::: Material to process

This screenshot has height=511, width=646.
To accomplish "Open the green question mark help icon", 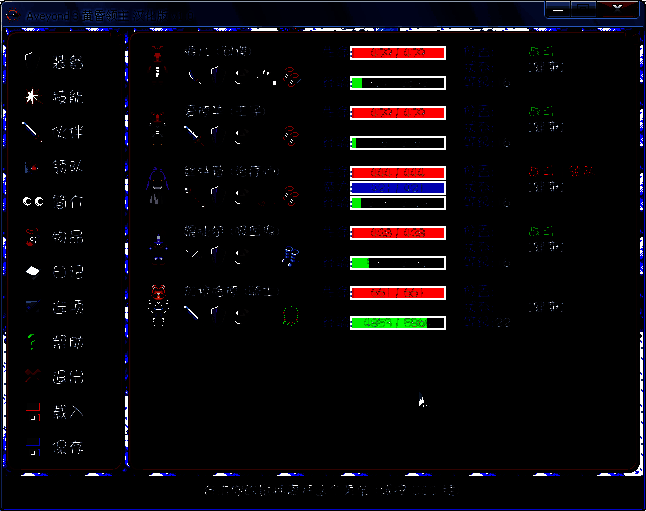I will pos(33,341).
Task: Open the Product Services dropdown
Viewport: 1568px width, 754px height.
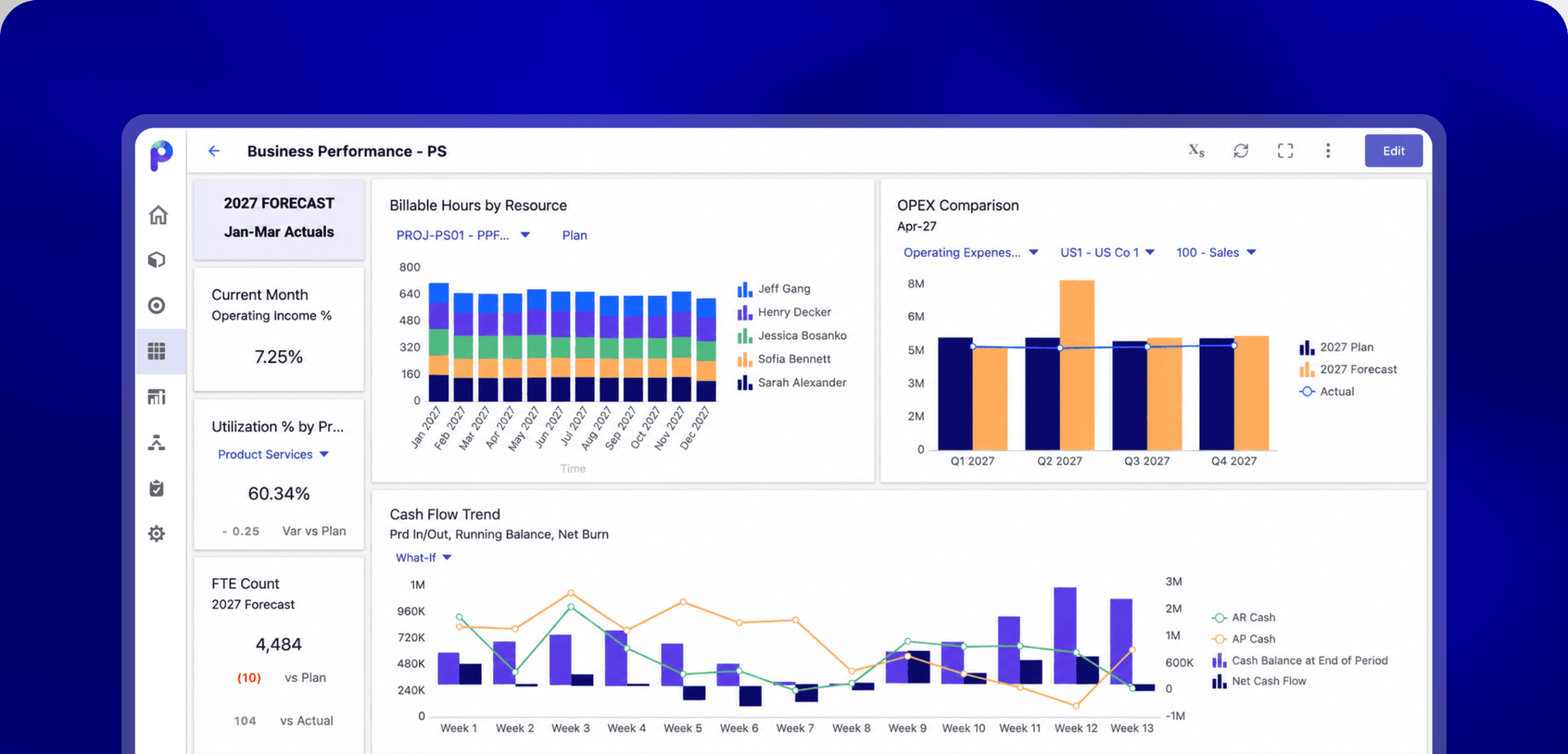Action: point(273,454)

::::::

▶ **Problem description**
Can you print the lines from the one containing "Task: Open the Product Services dropdown" up to and including the last line, exactly as they appear but without the pictures?

▶ **Correct output**
Task: Open the Product Services dropdown
Viewport: 1568px width, 754px height.
Action: point(273,454)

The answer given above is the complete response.